:: Task prompt ::
From the records below, pull out the part that opens with the line containing "The height and width of the screenshot is (812, 1463)." and closes with the line containing "[x=104, y=25]", including both of those lines. Copy it character for character, with nothing else.

* START Dataset entries *

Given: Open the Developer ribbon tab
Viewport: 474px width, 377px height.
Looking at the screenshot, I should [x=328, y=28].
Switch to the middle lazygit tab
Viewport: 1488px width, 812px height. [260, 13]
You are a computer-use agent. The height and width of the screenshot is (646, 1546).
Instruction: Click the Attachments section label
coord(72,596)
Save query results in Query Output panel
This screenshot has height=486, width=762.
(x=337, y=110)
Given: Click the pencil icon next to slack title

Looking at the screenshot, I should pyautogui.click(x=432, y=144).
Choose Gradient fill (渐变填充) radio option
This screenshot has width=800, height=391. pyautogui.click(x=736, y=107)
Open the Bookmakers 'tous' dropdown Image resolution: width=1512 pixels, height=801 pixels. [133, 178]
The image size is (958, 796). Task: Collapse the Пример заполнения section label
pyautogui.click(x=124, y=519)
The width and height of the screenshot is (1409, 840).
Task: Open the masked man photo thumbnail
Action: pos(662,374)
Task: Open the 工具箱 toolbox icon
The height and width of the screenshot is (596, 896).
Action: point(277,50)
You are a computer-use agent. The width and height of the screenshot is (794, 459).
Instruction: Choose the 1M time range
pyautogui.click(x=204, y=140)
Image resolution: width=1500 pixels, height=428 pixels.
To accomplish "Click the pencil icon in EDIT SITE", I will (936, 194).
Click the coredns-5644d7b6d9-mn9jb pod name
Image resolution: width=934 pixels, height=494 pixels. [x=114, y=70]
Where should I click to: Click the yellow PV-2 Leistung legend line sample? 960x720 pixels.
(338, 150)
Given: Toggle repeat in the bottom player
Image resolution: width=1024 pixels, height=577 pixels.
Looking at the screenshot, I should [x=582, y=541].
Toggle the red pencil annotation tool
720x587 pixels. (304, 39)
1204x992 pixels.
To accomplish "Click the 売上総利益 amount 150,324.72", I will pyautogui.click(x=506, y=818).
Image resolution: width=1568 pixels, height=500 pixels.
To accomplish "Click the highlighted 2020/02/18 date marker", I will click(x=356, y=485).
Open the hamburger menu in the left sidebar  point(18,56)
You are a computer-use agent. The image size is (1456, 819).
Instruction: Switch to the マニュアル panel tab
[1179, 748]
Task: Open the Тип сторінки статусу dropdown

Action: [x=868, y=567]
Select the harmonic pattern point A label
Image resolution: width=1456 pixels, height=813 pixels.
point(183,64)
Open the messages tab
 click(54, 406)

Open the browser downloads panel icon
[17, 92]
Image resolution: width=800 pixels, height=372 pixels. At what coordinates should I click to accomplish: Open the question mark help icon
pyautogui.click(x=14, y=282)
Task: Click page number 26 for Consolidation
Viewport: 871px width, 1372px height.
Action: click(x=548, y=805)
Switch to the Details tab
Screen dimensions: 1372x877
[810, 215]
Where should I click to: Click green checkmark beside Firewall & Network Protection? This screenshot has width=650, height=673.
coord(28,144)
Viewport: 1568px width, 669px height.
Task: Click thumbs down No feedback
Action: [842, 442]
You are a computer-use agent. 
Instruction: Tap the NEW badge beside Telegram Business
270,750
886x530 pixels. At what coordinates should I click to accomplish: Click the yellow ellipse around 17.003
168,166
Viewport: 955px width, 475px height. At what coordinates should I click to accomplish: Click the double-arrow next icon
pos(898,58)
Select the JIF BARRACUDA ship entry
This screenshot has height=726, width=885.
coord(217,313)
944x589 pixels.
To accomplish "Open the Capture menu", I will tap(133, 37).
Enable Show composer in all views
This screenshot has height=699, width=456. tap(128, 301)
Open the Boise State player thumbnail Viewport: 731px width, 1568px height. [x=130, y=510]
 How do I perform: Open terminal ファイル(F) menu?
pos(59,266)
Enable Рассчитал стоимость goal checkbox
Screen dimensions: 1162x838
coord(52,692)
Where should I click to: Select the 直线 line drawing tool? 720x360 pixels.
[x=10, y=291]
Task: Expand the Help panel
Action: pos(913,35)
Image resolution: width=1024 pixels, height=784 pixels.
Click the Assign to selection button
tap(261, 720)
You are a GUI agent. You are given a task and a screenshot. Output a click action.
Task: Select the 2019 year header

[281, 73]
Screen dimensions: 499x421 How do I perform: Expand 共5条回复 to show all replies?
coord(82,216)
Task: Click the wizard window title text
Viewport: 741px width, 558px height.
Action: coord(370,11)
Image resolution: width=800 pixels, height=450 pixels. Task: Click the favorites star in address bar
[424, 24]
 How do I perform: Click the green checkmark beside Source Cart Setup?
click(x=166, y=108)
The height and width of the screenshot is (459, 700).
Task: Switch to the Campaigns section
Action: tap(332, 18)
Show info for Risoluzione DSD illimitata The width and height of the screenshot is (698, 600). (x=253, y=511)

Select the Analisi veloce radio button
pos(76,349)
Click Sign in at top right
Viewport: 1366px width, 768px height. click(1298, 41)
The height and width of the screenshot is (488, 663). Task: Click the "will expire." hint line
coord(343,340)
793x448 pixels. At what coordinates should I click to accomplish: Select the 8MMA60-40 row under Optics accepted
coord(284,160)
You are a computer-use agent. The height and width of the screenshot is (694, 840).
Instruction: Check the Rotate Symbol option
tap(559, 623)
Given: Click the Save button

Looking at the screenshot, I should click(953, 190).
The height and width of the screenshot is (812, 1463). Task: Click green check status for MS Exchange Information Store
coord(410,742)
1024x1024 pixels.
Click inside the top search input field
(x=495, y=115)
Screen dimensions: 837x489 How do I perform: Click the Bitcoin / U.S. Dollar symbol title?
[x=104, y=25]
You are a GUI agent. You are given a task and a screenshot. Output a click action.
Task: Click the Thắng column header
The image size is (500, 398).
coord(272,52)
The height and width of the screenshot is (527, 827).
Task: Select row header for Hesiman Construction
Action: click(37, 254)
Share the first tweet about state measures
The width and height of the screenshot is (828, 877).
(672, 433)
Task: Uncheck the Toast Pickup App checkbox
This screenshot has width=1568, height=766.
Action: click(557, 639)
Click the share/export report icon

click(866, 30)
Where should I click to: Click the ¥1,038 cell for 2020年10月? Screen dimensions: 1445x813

* END Dataset entries *

:: Answer to the exercise ::
The height and width of the screenshot is (812, 1463). Task: Click green check status for MS Exchange Information Store
coord(410,742)
1024x1024 pixels.
Click inside the top search input field
(x=495, y=115)
Screen dimensions: 837x489 How do I perform: Click the Bitcoin / U.S. Dollar symbol title?
[x=104, y=25]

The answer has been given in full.